Hace un par de días Andrés, en un comentario a uno de los artículos del blog de Hannah, dijo esto: Tengo más de ochenta años, Salva, y lo que aún no me encaja es el motivo por el que la humanidad no aprende.
Desde entonces no he podido parar de pensar en ello. No es que no me hubiera hecho la pregunta antes pero la sincera manifestación de Andrés me hizo replanteármela una vez más. Y, no sé por qué, esta vez quería encontrar una respuesta que no fuera pesimista ni derrotista, tampoco exculpatoria pero que fuera intelectualmente aceptable. Es como si necesitara responderle a Andrés algo más que un simple a mí tampoco me encaja.

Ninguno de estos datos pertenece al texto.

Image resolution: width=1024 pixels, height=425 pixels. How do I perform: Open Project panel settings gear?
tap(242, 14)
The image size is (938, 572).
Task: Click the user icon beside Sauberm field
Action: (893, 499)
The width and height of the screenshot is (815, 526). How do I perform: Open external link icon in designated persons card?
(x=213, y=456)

Es evidente que existe lo que algunos han llamado evolución cultural. Las sociedades evolucionan, y en las primeras etapas del desarrollo del concepto de evolución cultural se llegaron a establecer los estadios por los que ha pasado la humanidad, el salvajismo, la barbarie y la civilización. Más o menos podemos intuir a qué periodos corresponden cada una de estas etapas. Y supuestamente estamos en la más “evolucionada” de todas, la civilización, estamos civilizados y sin embargo aquí y allá encontramos casos de salvajismo y de barbarie. Ya no podemos asumir, como se solía hacer hasta hace poco, que salvajismos y barbaries están relacionados con las sociedades “poco civilizadas”, por ejemplo siempre hemos tenido la tendencia a pensar que los africanos y los asiáticos son más salvajes y bárbaros que los habitantes del occidente civilizado. Esto sencillamente no es así. En cualquier sociedad se pueden encontrar casos de barbarie incomprensible, en cualquier grupo étnico o religioso también, no hay más que mirar los telediarios, no voy a hacer aquí un listado de casos aborrecibles.

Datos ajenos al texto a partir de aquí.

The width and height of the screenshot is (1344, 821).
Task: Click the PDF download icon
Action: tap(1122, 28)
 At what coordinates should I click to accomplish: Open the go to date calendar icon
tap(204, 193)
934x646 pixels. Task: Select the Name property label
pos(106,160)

Pero, entonces, por qué no aprende la humanidad. Por qué no aprendemos de la historia que debería enseñarnos a no repetir errores (aunque tenemos que admitir que algo hemos cambiado, que el progreso es cierto, no podemos negar lo evidente). Miraré hacia el cerebro, es a lo que estoy acostumbrado. Hace unas pocas décadas empezó a acuñar el término de cerebro emocional para designar a ciertas regiones del cerebro humano que se encargan de controlar las emociones, lo mismo que hay partes del cerebro cuya función es coordinar los movimientos o el lenguaje o la información sensorial pues hay partes que se encargan de recordar sucesos que son emocionalmente relevantes. Estos pueden ser desde una situación de miedo o de ansiedad, hasta la primera vez que nos enamoramos o la primera experiencia sexual o la primera vez que nos enfrentamos a la muerte. Es decir, hay una memoria emocional. La memoria siempre está unida al aprendizaje, son conceptos distintos pero inseparables. Muchas veces lo que llamamos inteligencia tiene que ver con la facilidad con la que cada uno gestione los procesos de memoria y aprendizaje. También podríamos hablar de una inteligencia emocional por tanto.

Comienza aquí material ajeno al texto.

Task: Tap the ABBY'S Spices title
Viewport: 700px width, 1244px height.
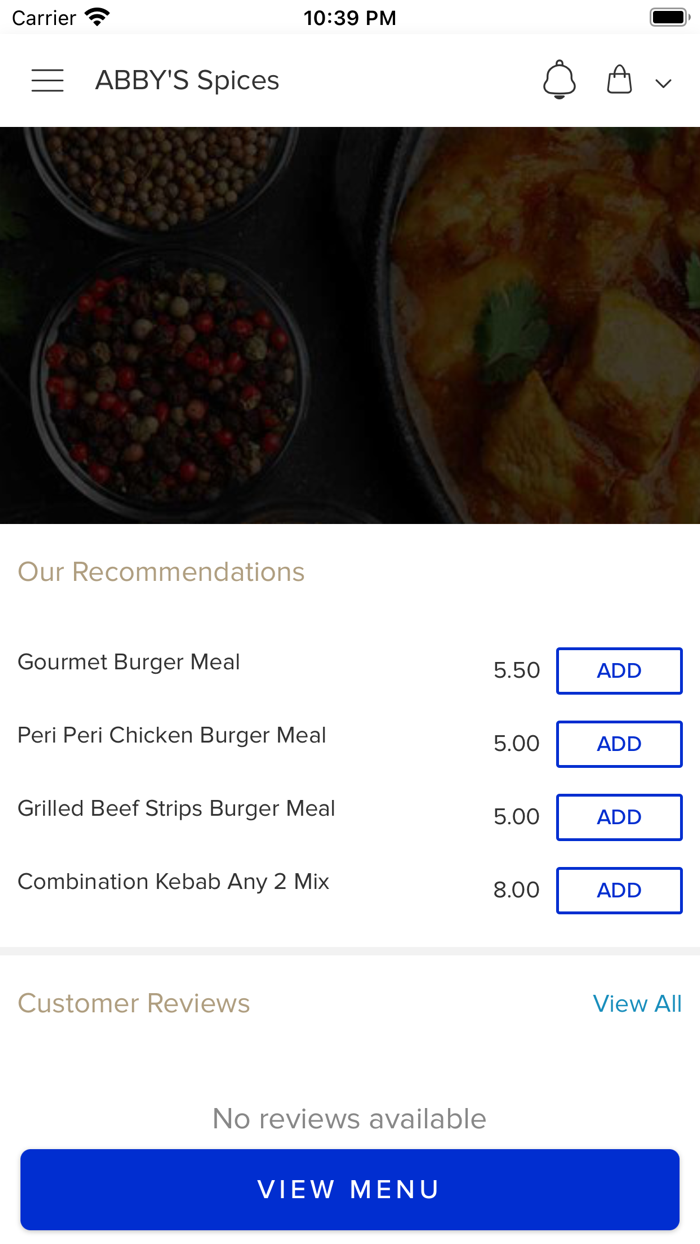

Que qué tiene que ver esto con la pregunta inicial. Espero que algo, por lo menos algo. La humanidad no aprende porque las cosas que esperamos que aprenda (ya sabéis a qué me refiero, todo está dentro del contexto del comentario de Andrés) están dentro de lo emotivamente relevante. Y ese aprendizaje emocional tiene que darse de uno en uno, cada persona tiene que hacerlo, lo mismo ocurre si no nos enseñan la tabla de multiplicar: sería muy difícil que cada uno de nosotros aprendiéramos por nuestra cuenta a multiplicar. Así que es necesario que cada persona, sí de uno en uno, aprenda emocionalmente, y para ello no basta con que se nos enseñe desde los libros de historia, sino que este aprendizaje va relacionado con una enseñanza también emocional, no es suficiente con que lo leamos en los libros, no es suficiente con que lo veamos en la televisión, nos tiene que llegar desde algo o alguien emocionalmente relevante para nosotros, puede ser una figura religiosa o un pariente cercano -ay, los abuelos qué importantes son en esto- o de alguien a quien admiremos -yo a Saramago, jeje- o en el caso de Andrés (y el mío) a través de los escritos de Hannah.
Y lo que me llena de esperanza es que a través de internet estamos empezando a experimentar formas nuevas de aprendizaje emocional.